Mourant / vivant, ce pourrait être l'ensemble disparate formé par le cocon (mourant) et le papillon (vivant) à l'instant où le second s'élance, pour une autre vie. Mais si l'on se contentait de cette description, on ne décrirait qu'un cycle immuable, celui du renouvellement vital. Ce que décrit Derrida, c'est la surprise et la fascination de l'enfant quand l'un des cocons arrive à terme. C'est pour lui un verdict. Autre chose s'élance, radicalement différent, et cet autre chose, il dit que c'est plus que la vie.

"Quelle chance, ce verdict, quelle chance redoutée : oui, maintenant, il y aura pour moi pire que la mort, je ne l'aurais jamais cru, et la jouissance ici surnommée "résurrection", à savoir le prix de la vie extraordinairement ordinaire vers laquelle je voudrais me tourner, sans conversion, pour quelque temps encore, telle jouissance vaudra plus que la vie même" (Un ver à soie, in Contretemps 2/3, p48).

 

 

Deux excès se croisent : de mort et de vie. La véraison, pour Derrida, arrive comme un événement unique, tendu vers l'avenir. Il ne conçoit pas le nouveau papillon comme un moment dans le mouvement d'un cycle, mais comme un Moïse secrètant ses propres règles, brandissant de nouvelles Tables de la Loi. Ce qui surgit alors (toujours dans l'imagination de l'enfant), c'est plus qu'un animal : ce sont des facultés performatives inconnues.
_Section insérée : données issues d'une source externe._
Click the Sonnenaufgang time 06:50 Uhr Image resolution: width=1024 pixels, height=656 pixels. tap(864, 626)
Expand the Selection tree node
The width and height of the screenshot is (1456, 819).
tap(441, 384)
Il faut alors citer la conclusion de Jacques Derrida dans Un ver à soie, points de vue piqués sur l'autre voile (p50) : "Le verdict. Comme si tout à coup le mal, rien de mal n'arrivait plus. Comme si rien de mal n'arriverait plus que la mort - ou seulement plus tard, trop tard, tellement plus tard". Cette irruption-séparation d'un mourant-vivant est pour lui la seule garantie possible de protection contre le mal. Et Mireille Calle-Gruber de conclure : "Il conduit. / Il conduit - et toujours, il nous aura fait l'avance d'une vie. D'une oeuvre".